Question 1171069
You've asked this question before, and I've provided a detailed answer. Let me reiterate the solution with the assumptions clearly stated.

**Assumptions:**

1.  **Independence:** We assume that each caller's complaint is independent of the other callers.
2.  **Constant Probability:** We assume that the probability of a caller complaining about the service provided by a foreign agent is constant at 62% (0.62).

**Given Information:**

* Probability of a complaint (p) = 0.62
* Probability of no complaint (q) = 1 - p = 1 - 0.62 = 0.38

**Calculations:**

**(a) The next three consecutive callers complain.**

* Since the events are independent, we multiply the probabilities:
    * P(complaint, complaint, complaint) = p * p * p = p^3
    * P(3 complaints) = (0.62)^3 = 0.238328
    * Rounded to 4 decimal places: 0.2383

**(b) The next two calls produce a complaint, but not the third.**

* P(complaint, complaint, no complaint) = p * p * q = p^2 * q
    * P(2 complaints, then no complaint) = (0.62)^2 * (0.38) = 0.3844 * 0.38 = 0.146072
    * Rounded to 4 decimal places: 0.1461

**(c) Two out of the next three calls produce a complaint.**

* There are three possible scenarios:
    * complaint, complaint, no complaint (p * p * q)

• [Given request A]: Revise the probability solution from "Question 1171069" through "at 62% (0.62).", swapping "foreign agent" for "overseas agent".

Dataset records
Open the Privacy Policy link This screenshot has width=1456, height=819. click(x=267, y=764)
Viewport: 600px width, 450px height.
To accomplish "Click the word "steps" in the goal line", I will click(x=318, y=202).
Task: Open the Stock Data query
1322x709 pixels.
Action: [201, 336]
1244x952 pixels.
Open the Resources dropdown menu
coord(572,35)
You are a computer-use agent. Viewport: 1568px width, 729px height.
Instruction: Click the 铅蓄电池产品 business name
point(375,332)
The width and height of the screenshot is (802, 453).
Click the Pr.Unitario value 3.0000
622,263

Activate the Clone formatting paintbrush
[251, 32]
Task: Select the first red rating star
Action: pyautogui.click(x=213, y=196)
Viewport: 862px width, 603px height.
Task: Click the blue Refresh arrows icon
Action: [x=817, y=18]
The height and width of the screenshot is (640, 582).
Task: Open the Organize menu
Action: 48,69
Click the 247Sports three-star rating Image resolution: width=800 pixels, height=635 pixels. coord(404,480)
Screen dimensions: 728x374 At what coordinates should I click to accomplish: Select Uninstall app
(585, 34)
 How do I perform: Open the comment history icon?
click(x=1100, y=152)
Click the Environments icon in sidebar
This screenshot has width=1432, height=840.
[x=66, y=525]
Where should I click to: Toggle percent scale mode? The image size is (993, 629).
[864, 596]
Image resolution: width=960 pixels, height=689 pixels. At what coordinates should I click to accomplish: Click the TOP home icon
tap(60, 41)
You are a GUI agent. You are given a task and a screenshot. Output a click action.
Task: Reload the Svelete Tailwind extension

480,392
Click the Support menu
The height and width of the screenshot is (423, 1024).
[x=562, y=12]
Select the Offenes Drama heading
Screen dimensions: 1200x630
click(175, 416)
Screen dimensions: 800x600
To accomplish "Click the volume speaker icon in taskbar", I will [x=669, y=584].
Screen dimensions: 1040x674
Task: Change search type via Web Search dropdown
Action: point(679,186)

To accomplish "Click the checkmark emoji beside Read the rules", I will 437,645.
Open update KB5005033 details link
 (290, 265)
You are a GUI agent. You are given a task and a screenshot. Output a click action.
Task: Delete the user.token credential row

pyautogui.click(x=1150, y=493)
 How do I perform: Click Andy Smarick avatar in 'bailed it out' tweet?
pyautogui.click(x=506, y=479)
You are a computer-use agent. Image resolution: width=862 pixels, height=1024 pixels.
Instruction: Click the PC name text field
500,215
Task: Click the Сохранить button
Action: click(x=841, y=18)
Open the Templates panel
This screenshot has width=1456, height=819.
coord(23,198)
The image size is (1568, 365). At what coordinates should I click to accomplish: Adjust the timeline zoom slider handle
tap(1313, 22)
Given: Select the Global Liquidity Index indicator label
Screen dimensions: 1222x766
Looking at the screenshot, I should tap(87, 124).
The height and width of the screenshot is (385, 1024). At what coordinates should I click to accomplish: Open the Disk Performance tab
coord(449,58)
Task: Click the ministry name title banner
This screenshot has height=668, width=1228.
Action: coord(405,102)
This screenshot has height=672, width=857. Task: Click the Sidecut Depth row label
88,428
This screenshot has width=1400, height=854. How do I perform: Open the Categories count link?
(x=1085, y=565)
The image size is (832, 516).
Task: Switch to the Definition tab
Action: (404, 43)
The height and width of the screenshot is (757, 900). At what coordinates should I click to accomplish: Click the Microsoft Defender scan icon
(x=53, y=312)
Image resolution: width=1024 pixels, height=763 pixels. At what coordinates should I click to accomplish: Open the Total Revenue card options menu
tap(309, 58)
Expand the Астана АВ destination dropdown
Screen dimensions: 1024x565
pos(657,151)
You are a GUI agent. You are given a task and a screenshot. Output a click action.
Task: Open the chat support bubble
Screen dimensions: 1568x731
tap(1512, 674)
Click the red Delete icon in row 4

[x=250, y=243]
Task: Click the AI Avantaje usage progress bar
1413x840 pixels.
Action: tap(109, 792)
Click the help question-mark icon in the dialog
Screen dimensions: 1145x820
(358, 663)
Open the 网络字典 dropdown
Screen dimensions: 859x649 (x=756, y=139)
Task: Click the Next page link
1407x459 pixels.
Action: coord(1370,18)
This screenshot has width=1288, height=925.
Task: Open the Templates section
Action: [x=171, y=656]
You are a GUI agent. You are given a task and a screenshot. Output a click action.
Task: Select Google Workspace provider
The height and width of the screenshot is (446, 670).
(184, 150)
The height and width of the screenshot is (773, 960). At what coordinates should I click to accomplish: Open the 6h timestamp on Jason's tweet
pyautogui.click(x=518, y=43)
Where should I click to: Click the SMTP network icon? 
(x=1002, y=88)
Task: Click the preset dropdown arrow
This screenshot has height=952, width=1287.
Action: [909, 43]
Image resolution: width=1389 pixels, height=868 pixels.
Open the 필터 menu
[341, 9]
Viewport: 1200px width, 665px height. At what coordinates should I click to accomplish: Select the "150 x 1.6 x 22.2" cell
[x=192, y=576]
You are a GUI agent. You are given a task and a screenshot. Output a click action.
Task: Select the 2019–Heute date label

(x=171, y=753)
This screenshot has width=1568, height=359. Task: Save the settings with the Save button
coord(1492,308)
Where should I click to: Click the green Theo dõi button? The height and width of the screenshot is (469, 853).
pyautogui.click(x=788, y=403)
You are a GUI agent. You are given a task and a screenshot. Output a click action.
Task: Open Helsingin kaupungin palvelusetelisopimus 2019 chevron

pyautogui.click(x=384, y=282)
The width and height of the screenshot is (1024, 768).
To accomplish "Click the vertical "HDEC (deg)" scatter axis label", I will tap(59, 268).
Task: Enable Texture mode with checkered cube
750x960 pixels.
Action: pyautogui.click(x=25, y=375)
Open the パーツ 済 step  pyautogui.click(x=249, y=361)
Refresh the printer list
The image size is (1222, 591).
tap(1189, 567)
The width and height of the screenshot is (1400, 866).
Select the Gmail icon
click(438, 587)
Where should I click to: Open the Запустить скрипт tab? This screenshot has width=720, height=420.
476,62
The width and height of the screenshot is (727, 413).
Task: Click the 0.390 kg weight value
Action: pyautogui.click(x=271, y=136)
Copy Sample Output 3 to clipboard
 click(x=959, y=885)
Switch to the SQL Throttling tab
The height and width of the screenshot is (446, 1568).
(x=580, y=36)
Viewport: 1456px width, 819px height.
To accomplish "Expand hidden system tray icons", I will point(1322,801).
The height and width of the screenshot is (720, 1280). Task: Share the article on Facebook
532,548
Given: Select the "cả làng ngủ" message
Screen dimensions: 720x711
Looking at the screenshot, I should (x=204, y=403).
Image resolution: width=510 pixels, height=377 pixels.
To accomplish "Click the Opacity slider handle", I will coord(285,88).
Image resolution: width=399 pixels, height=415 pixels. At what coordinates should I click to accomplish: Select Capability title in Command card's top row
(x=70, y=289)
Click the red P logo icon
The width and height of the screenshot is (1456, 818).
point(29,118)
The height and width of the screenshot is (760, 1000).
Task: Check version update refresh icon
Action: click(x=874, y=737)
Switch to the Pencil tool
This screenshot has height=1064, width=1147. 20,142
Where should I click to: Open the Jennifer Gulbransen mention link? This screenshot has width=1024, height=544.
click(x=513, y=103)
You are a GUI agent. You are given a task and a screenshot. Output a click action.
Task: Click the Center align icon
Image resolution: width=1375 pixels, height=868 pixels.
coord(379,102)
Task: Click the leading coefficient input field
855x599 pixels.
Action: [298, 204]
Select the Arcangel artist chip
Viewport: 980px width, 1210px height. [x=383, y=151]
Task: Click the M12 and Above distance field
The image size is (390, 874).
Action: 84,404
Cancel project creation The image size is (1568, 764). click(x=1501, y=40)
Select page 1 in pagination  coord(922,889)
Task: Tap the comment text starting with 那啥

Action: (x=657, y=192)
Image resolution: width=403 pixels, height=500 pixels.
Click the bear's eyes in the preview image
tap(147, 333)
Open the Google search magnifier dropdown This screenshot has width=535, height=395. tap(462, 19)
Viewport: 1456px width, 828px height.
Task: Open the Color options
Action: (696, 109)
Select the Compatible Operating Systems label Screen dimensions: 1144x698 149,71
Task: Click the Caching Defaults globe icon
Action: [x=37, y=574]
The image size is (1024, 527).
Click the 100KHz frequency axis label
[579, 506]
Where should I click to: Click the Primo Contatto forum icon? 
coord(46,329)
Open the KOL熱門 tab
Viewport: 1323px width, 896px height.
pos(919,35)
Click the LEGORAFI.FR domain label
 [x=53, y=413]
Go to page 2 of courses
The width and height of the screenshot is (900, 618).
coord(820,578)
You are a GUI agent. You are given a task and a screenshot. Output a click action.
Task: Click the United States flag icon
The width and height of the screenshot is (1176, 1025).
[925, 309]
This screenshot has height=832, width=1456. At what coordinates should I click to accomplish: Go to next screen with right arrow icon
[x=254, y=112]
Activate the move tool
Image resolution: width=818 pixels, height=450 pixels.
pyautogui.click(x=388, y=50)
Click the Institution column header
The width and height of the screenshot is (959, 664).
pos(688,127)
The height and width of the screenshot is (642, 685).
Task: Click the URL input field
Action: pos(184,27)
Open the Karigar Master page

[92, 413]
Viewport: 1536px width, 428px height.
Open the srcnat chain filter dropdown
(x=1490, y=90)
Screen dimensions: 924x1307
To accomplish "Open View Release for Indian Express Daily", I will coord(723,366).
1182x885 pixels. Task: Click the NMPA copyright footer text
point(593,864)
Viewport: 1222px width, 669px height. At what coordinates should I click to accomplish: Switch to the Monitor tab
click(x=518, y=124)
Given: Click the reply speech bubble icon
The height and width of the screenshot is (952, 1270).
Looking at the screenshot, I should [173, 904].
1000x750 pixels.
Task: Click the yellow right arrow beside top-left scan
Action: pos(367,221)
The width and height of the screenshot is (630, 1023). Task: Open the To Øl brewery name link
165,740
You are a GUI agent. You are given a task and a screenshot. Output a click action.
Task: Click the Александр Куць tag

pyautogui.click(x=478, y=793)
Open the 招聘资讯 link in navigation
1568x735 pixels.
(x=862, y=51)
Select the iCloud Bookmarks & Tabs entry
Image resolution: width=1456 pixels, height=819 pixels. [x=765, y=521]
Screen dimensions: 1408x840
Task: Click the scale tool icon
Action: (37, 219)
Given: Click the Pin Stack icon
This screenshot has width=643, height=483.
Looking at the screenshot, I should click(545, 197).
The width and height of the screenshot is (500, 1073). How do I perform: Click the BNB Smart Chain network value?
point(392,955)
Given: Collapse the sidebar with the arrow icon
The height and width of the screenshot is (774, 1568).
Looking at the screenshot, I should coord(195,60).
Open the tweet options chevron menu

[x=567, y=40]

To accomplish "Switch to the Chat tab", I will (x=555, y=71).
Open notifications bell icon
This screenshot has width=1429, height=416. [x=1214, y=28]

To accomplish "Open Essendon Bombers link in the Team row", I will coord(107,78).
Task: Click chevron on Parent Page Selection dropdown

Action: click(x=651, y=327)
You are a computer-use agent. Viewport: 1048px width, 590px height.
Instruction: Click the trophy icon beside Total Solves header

• [Given request B]: In the Dataset records, copy out the rows starting at the line that contains "Open the Karigar Master page" and ending at the line that contains "Action: pos(367,221)", with nothing changed.

• [Answer A]:
Question 1171069
You've asked this question before, and I've provided a detailed answer. Let me reiterate the solution with the assumptions clearly stated.

**Assumptions:**

1.  **Independence:** We assume that each caller's complaint is independent of the other callers.
2.  **Constant Probability:** We assume that the probability of a caller complaining about the service provided by a overseas agent is constant at 62% (0.62).

• [Answer B]:
Open the Karigar Master page

[92, 413]
Viewport: 1536px width, 428px height.
Open the srcnat chain filter dropdown
(x=1490, y=90)
Screen dimensions: 924x1307
To accomplish "Open View Release for Indian Express Daily", I will coord(723,366).
1182x885 pixels. Task: Click the NMPA copyright footer text
point(593,864)
Viewport: 1222px width, 669px height. At what coordinates should I click to accomplish: Switch to the Monitor tab
click(x=518, y=124)
Given: Click the reply speech bubble icon
The height and width of the screenshot is (952, 1270).
Looking at the screenshot, I should [173, 904].
1000x750 pixels.
Task: Click the yellow right arrow beside top-left scan
Action: pos(367,221)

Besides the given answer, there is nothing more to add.